How to secure database passwords in PHP?

Question

When a PHP application makes a database connection it of course generally needs to pass a login and password. If I\'m using a single, minimum-permission login for my applica

Answer 1

Your choices are kind of limited as as you say you need the password to access the database. One general approach is to store the username and password in a seperate configuration file rather than the main script. Then be sure to store that outside the main web tree. That was if there is a web configuration problem that leaves your php files being simply displayed as text rather than being executed you haven't exposed the password.

Other than that you are on the right lines with minimal access for the account being used. Add to that

• Don't use the combination of username/password for anything else
• Configure the database server to only accept connections from the web host for that user (localhost is even better if the DB is on the same machine) That way even if the credentials are exposed they are no use to anyone unless they have other access to the machine.
• Obfuscate the password (even ROT13 will do) it won't put up much defense if some does get access to the file, but at least it will prevent casual viewing of it.

Peter

Answer 2

We have solved it in this way:

1. Use memcache on server, with open connection from other password server.
2. Save to memcache the password (or even all the password.php file encrypted) plus the decrypt key.
3. The web site, calls the memcache key holding the password file passphrase and decrypt in memory all the passwords.
4. The password server send a new encrypted password file every 5 minutes.
5. If you using encrypted password.php on your project, you put an audit, that check if this file was touched externally - or viewed. When this happens, you automatically can clean the memory, as well as close the server for access.

Answer 3

if it is possible to create the database connection in the same file where the credentials are stored. Inline the credentials in the connect statement.

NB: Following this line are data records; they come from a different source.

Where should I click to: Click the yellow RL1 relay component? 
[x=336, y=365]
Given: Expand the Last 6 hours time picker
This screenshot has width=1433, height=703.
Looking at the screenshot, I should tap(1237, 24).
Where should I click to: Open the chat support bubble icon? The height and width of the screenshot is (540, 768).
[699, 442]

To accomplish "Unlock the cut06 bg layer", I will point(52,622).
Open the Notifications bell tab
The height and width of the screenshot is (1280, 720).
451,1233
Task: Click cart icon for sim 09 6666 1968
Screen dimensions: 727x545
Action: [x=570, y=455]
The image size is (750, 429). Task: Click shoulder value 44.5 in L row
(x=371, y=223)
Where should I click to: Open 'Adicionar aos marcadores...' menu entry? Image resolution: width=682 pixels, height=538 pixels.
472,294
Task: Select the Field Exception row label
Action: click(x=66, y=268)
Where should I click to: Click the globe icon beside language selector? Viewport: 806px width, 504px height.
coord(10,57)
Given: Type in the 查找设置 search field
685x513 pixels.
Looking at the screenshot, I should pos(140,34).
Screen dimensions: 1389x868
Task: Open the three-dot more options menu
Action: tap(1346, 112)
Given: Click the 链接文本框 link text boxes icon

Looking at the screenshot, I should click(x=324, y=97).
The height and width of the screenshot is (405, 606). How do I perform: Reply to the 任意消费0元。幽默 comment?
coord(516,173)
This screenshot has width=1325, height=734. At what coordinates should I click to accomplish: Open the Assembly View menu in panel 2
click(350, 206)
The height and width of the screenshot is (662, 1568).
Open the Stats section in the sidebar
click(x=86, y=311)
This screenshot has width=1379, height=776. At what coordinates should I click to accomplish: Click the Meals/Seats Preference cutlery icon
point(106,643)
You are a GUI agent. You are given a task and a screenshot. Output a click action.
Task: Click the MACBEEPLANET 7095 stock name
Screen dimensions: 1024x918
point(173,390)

mysql_connect("localhost", "me", "mypass");

Otherwise it is best to unset the credentials after the connect statement, because credentials that are not in memory, can't be read from memory ;)

include("/outside-webroot/db_settings.php");  
mysql_connect("localhost", $db_user, $db_pass);  
unset ($db_user, $db_pass);  

Answer 4

Put the database password in a file, make it read-only to the user serving the files.

Unless you have some means of only allowing the php server process to access the database, this is pretty much all you can do.

Answer 5

This solution is general, in that it is useful for both open and closed source applications.

1. Create an OS user for your application. See http://en.wikipedia.org/wiki/Principle_of_least_privilege
2. Create a (non-session) OS environment variable for that user, with the password
3. Run the application as that user

Advantages:

1. You won't check your passwords into source control by accident, because you can't
2. You won't accidentally screw up file permissions. Well, you might, but it won't affect this.
3. Can only be read by root or that user. Root can read all your files and encryption keys anyways.
4. If you use encryption, how are you storing the key securely?
5. Works x-platform
6. Be sure to not pass the envvar to untrusted child processes

This method is suggested by Heroku, who are very successful.

Answer 6

Several people misread this as a question about how to store passwords in a database. That is wrong. It is about how to store the password that lets you get to the database.

The usual solution is to move the password out of source-code into a configuration file. Then leave administration and securing that configuration file up to your system administrators. That way developers do not need to know anything about the production passwords, and there is no record of the password in your source-control.